The Great Garrick

From the Chicago Reader (October 5, 2001). — J.R.

Conceivably the most neglected of James Whale’s better works, this hilarious period farce (1937, 91 min.) imagines a hoax perpetrated by the Comedie Francaise in order to teach the famous and conceited English actor David Garrick (Brian Aherne) “a lesson in acting.” The only problem is, Garrick is in on the gag from the beginning, leading to a variety of comic complications at a country inn.

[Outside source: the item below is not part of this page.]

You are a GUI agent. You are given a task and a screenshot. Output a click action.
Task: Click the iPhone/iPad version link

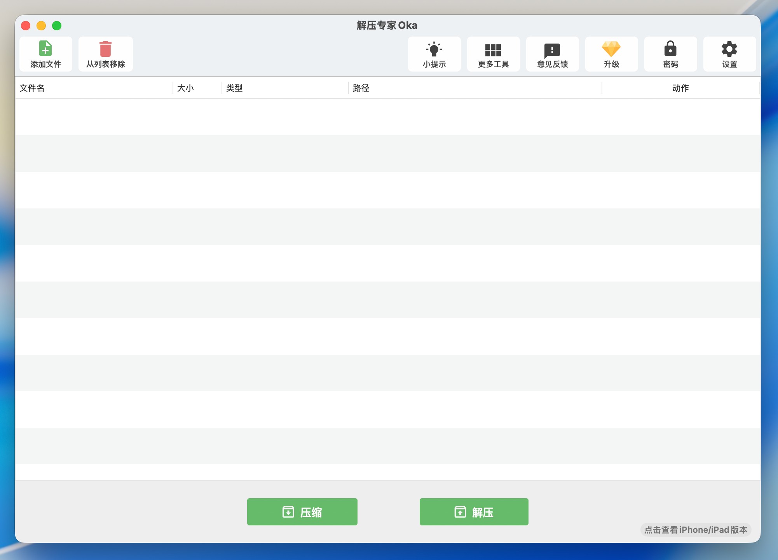click(696, 530)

Boisterous and high-spirited, this sport of a movie helps to justify critic Tom Milne’s claims that Whale was a kind of premodernist Jean-Luc Godard; rarely have the art and pleasure of acting, demonstrated here in countless varieties of ham, been demonstrated with as much self-reflexive energy (with the possible exception of Sylvia Scarlett), and Whale’s enjoyable cast (including Olivia de Havilland, Edward Everett Horton, Melville Cooper, Lionel Atwill, Lana Turner, Marie Wilson, Albert Dekker, Fritz Leiber, and the wonderfully manic Luis Alberni) takes full advantage of the opportunity. Ernest Haller’s cinematography creates an intriguing period film noir atmosphere, and Ernest Vajda’s script gives the players all the chances to cut up that they need. On the same program, Bob Clampett’s Bugs Bunny cartoon What’s Cookin’, Doc? (1944). LaSalle Theatre, LaSalle Bank, 4901 W. Irving Park, Saturday, October 6, 8:00, 312-904-9442.